Je ne puis nier que ma vie n’a pas été des plus ordinaires. Mais il faut en chercher les causes plutôt dans les circonstances de l’époque qu’en moi-même. Bien entendu, il fallait aussi qu’il existât certains traits personnels pour remplir la tâche, bonne ou mauvaise, que j’ai remplie. Cependant, dans d’autres circonstances historiques, ces particularités personnelles auraient pu paisiblement somnoler, de même que somnolent, innombrables, des inclinations et passions humaines que la vie sociale ne réclame pas. En revanche il se peut que se soient manifestées d’autres qualités qui sont actuellement refoulées ou écrasées. Au-dessus du subjectif s’élève l’objectif, et en fin de compte c’est lui qui décide.

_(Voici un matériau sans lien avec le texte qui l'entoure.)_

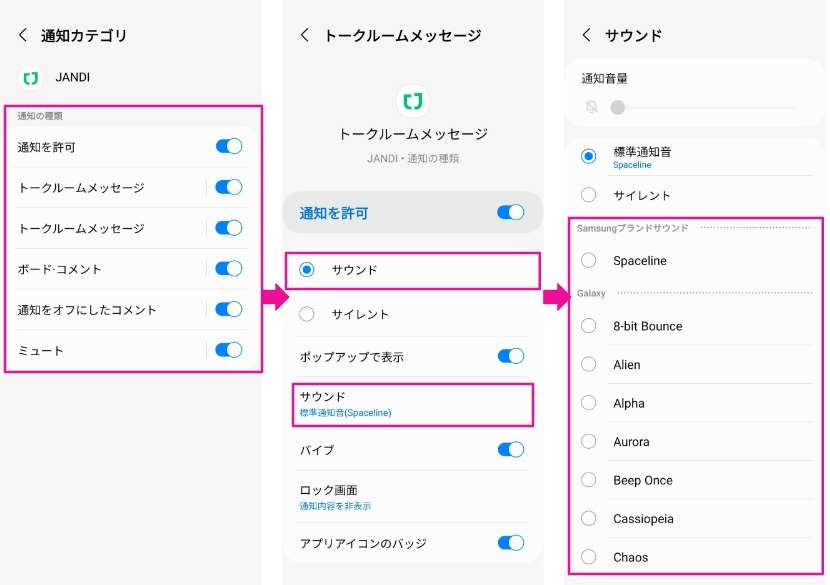Go back from the サウンド screen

Mon activité consciente et active — qui commença vers mes dix-sept ou dix-huit ans — a été dans une lutte constante pour des idées déterminées. Dans ma vie personnelle, il n’y a pas eu d’événements qui méritent en soi l’attention de l’opinion publique. Tous les faits, quelque peu remarquables de mon passé se rattachent à la lutte révolutionnaire et prennent d’elle leur sens. C’est seulement cette considération qui peut justifier la publication de mon autobiographie.

Au moment où paraîtra ce livre, j’aurai cinquante ans[1]. Le jour de ma naissance coïncide avec celui de la révolution d’Octobre. Les mystiques et les disciples de Pythagore peuvent tirer de là les conclusions qu’ils voudront. Je ne me suis aperçu moi-même de cette curieuse coïncidence que trois ans après les journées d’Octobre. Jusqu’à l’âge de neuf ans, j’ai vécu dans une campagne éloignée de tout,

  1. Écrit en septembre 1929. Voir Postface.